Glutathione depletion activates mitogen-activated protein kinase (MAPK) pathways that display organ-specific responses and brain protection in mice

Because mitogen-activated protein kinases (MAPK) are downstream effectors of antioxidant responses, changes in GSH levels in an organism might induce organ-specific responses. To test our hypothesis, mice were treated intraperitoneally with L-buthionine-S-R-sulfoximine (BSO) to inhibit GSH synthesis. A time-related GSH depletion in the liver and kidney correlated with p38MAPK phosphorylation and induction of thioredoxin 1 (Tx-1) transcription.

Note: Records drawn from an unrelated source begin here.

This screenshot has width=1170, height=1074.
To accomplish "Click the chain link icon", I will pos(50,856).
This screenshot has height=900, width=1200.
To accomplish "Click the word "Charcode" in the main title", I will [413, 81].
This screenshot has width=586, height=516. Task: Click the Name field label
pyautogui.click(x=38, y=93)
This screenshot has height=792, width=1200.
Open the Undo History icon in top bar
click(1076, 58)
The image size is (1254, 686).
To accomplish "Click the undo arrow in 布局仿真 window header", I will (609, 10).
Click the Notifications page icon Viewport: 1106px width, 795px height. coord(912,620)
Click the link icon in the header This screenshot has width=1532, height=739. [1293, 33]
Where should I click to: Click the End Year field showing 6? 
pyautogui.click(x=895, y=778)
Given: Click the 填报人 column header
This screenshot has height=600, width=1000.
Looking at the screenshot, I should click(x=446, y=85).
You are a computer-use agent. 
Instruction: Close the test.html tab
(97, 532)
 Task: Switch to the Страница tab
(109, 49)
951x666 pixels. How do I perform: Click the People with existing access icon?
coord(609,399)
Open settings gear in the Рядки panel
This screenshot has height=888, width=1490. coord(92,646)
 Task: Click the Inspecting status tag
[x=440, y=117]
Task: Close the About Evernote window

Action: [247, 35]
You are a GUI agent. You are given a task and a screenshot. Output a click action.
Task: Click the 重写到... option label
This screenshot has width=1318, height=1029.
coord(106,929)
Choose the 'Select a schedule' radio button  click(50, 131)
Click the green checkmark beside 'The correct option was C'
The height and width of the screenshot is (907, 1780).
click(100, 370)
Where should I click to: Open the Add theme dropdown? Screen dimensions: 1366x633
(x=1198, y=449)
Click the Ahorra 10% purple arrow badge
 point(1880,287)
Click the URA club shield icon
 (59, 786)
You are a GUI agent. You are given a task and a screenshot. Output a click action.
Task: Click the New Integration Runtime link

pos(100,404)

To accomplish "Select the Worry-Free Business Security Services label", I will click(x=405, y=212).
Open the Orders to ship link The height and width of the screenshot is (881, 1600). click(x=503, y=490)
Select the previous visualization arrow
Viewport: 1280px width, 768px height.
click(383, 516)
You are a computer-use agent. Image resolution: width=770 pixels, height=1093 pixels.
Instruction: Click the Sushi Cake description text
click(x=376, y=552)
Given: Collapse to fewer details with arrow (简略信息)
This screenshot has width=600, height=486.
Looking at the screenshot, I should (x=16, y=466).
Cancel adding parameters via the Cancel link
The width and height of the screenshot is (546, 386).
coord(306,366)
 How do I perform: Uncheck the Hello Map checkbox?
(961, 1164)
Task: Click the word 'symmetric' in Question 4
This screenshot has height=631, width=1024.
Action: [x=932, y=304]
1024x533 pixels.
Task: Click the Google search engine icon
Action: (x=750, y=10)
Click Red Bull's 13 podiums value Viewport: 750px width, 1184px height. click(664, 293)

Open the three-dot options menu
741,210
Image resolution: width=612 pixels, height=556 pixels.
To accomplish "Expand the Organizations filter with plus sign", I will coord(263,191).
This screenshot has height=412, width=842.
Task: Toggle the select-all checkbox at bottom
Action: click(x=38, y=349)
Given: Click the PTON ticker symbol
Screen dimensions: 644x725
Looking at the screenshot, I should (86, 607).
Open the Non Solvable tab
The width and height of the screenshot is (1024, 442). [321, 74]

This positive regulation was associated with nuclear translocation of NF-κB and ATF-2 and c-Jun phosphorylation in the liver, but only c-Jun phosphorylation in the kidney. Increased levels of GSH were observed in the brain together with extracellular regulated kinase 2 (ERK2) activation, Nrf2 nuclear accumulation, and increases in transcription of Nrf2, xCT, γ-glutamylcysteine synthetase (γGCSr), and Tx-1. Pretreatment with MAPK inhibitors SB203580 and U0126, or addition of the exogenous thiol N-acetylcysteine, abrogated both p38MAPK and ERK2 activation as well as downstream effects on gene expression. No effect on γGCSr was observed. These results indicate that in mice, GSH depletion is associated with p38MAPK phosphorylation in the liver and kidney and with ERK2 activation in the brain, in what could be considered part of the brain's protective response to thiol depletion.